An activation function common in deep learning that non-linearly maps real inputs to outputs between 0 and 1, being most sensitive to changes in inputs around zero and increasingly compressing extreme positive or negative inputs as they approach 1 or 0 respectively; this characteristic enables it to model probabilities for binary classification and introduce smooth non-linearity.

Spatial Domain

The representation of an image as a function of spatial coordinates.

Star-convex Polygon

A geometric shape used in segmentation algorithms like StarDist. Imagine drawing straight lines (rays) from the centre of an object out toward its edges—if you can see the edge from the centre in all directions, the object is considered star-convex. This method works well for blob-like structures such as nuclei, because their general shape can be captured by measuring how far each ray travels from the centre to the boundary.

Supervised learning

A deep learning method where models learn from labeled data (input-output pairs), enabling them to learn a mapping function for making predictions or decisions on unseen inputs.

Training Data

Data used to train an algorithm to make predictions.

Transfer Learning

A deep learning technique that reuses a model pre-trained on one task as the starting point for a new, related task, leveraging its learned knowledge to improve performance or reduce training requirements. In practice, part of a pretrained neural network (usually the initial layers, responsible for feature extraction) is frozen and reused in a new model. These frozen layers, with the knowledge from a previous dataset, are combined with untrained layers tailored for a specific bioimaging task. During training, only the new layers will be updated, allowing the model to adapt to the new task with limited data.

Transformer Models

A deep learning architecture based on the multi-head attention mechanism; specifically referring to the ‘vision transformer’ architecture. A vision transformer (ViT) is a transformer designed for computer vision. A ViT decomposes an input image into a series of patches (rather than text into tokens), serializes each patch into a vector, and maps it to a smaller dimension with a single matrix multiplication. These vector embeddings are then processed by a transformer encoder as if they were token embeddings.

True Negatives

In a scenario where you have two classes “positive” and “negative”, you try to predict cases as one of those classes. True positives are the cases that you predicted as negative and were really negative.

True Positives

In a scenario where you have two classes “positive” and “negative”, you try to predict cases as one of those classes. True positives are the cases that you predicted as positive and were really positive.

Virtual Machine

On a physical computer, you install an operating system (e.g., Windows or Ubuntu) that you interact with. A virtual machine is a program that simulates a complete computer with its own operating system.
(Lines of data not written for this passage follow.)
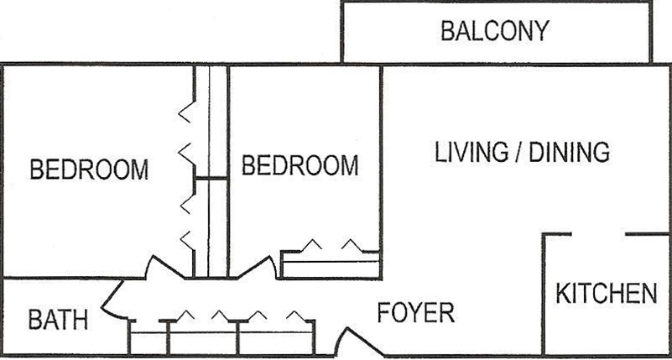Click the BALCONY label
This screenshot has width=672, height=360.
pos(495,31)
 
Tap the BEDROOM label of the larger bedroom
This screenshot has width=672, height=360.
pos(89,170)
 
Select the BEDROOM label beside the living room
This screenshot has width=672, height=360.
pos(300,165)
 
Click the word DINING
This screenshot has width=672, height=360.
pos(570,152)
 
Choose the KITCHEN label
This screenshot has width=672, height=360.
pos(607,294)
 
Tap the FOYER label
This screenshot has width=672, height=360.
pos(416,312)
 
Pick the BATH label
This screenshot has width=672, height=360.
pos(58,320)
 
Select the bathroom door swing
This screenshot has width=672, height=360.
pos(112,300)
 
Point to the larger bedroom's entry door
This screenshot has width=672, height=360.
pos(166,266)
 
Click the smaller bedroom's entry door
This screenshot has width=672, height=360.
pos(255,266)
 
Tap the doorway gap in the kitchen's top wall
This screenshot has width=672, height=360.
pos(598,234)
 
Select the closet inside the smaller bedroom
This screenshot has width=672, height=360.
pos(330,264)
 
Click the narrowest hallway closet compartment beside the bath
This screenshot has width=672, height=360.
pos(148,337)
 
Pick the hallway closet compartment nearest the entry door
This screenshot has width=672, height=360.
pos(276,337)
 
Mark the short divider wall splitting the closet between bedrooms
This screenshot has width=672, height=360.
pos(211,178)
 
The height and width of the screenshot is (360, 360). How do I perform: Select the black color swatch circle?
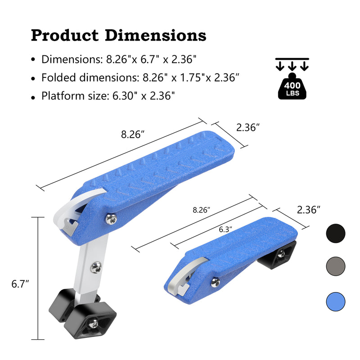335,233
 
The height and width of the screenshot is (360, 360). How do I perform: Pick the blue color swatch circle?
335,301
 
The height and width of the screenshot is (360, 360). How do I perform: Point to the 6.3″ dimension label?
225,230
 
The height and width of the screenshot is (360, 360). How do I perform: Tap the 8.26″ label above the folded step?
201,210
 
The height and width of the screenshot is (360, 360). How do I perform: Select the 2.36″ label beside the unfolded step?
248,127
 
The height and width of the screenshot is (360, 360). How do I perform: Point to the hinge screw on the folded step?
215,282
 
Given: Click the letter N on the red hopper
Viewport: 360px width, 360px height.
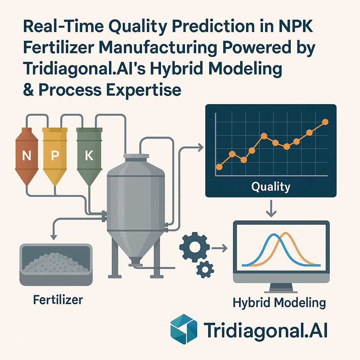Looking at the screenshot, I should tap(26, 155).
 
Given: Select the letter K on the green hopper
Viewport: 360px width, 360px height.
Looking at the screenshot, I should tap(89, 155).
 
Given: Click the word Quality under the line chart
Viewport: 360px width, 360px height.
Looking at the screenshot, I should tap(271, 186).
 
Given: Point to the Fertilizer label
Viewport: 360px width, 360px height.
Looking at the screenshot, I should tap(58, 300).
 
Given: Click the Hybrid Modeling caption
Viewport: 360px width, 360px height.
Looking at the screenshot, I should tap(279, 303).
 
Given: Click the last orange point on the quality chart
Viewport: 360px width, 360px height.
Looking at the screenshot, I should tap(325, 122).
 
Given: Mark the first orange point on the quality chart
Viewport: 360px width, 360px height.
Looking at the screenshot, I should tap(220, 167).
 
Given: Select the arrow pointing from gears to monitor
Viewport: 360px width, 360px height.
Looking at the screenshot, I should tap(220, 249).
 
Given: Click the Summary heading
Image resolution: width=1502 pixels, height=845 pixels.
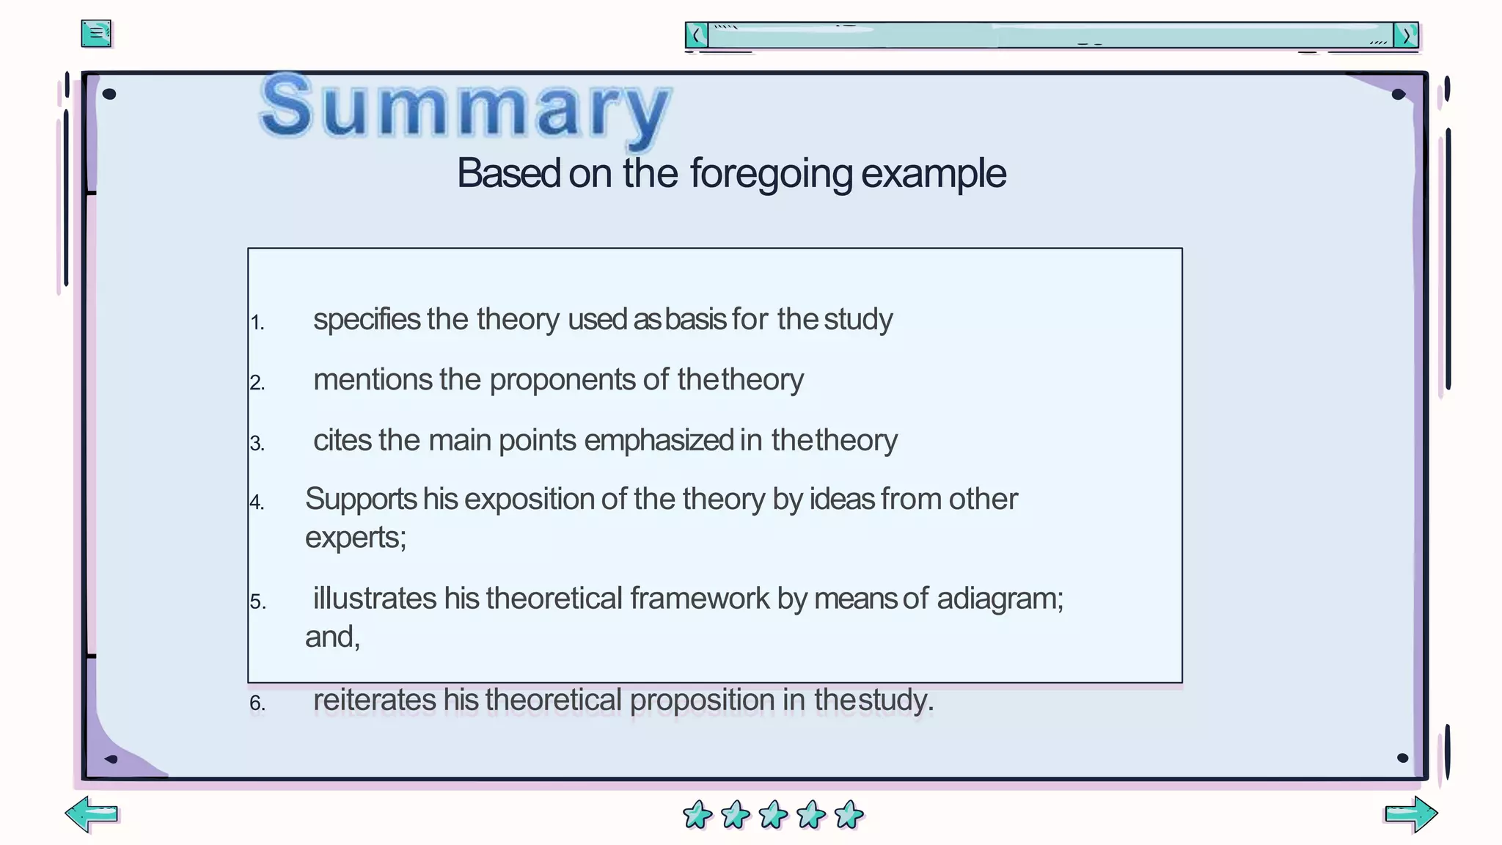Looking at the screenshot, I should click(x=465, y=108).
This lets you run a “computer inside your computer” (e.g., using Linux inside Windows or the other way around). As this simulated computer is separate from your physical one, it adds an extra layer of security, because unless the user specifically allows it, the virtual machine cannot access or connect to your real computer.

Zernike Modes

A set of orthogonal polynomials used to describe and correct wavefront aberrations in optical systems.